SDÁ 1-2010: Lene Antonsen ja Trond Trosterud

Manne dihtor galgá máhttit grammatihka?

Lene Antonsen (Romssa universitehta)
Trond Trosterud (Romssa universitehta)

Viečča artihkkala dás (pdf).

Why the computer should know its Sami grammar

Language technology constitutes the foundation for the necessary infrastructure needed for any language to function in a modern literary society. The Sami languages differ from the languages for which most such technology is developed in two important ways: The body of text available (either Sami or bilingual Sami – majority language) constitutes but a fraction of what is available for Western European state languages, and the Sami languages have morphological structures far more complex than the ones for most of the Western European state languages.
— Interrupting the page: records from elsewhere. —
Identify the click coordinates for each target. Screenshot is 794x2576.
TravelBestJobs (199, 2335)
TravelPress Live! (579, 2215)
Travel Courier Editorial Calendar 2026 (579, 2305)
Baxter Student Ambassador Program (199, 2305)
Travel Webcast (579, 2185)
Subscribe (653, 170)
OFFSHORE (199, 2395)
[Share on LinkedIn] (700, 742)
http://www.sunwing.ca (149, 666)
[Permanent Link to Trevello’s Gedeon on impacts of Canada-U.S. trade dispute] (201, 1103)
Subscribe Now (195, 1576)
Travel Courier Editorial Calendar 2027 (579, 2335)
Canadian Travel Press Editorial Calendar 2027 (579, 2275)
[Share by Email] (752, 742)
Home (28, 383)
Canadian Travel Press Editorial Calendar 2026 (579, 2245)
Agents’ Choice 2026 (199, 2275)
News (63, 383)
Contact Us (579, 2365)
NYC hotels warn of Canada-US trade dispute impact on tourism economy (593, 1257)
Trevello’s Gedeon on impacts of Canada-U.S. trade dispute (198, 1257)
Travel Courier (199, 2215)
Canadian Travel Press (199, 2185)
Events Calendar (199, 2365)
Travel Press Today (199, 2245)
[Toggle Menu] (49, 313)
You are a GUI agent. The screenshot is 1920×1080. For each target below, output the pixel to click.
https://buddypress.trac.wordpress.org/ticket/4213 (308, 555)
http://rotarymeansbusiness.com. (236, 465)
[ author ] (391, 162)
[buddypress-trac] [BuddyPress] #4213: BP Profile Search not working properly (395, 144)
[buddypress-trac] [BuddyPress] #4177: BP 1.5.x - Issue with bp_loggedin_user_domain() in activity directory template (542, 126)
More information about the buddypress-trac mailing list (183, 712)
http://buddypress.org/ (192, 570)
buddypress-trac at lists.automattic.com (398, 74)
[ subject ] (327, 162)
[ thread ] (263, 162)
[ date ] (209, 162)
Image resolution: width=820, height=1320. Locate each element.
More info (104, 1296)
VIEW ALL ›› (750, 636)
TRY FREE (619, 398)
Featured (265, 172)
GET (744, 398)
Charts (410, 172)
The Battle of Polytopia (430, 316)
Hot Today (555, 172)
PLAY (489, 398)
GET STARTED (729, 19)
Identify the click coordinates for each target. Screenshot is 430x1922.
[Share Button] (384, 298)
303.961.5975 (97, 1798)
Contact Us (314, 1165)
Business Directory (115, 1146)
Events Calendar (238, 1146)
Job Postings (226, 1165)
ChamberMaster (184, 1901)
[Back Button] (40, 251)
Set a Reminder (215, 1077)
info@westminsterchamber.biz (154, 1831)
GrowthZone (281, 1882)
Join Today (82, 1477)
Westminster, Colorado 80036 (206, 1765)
The article argues that the answer to this challenge is to build a grammar-based language technology for the Sami languages, and presents ongoing work fulfilling this goal. It is shown how morphophonological processes and inflectional and derivational morphology may be modelled as finite-state transducers, and combined with a syntactic component consisting of context-sensitive constraint grammar rules, to constitute a robust grammatical analyser capable of both analysing running text, and generating any word form. The speech communities of the Sami languages are not large enough to uphold a language technology industry, but the grammar-based language model is interesting for theoretical linguists as well.

Practical applications derived from the basic grammatical analysers include spell-checkers, interactive computer-assisted language learning programs, and machine translation.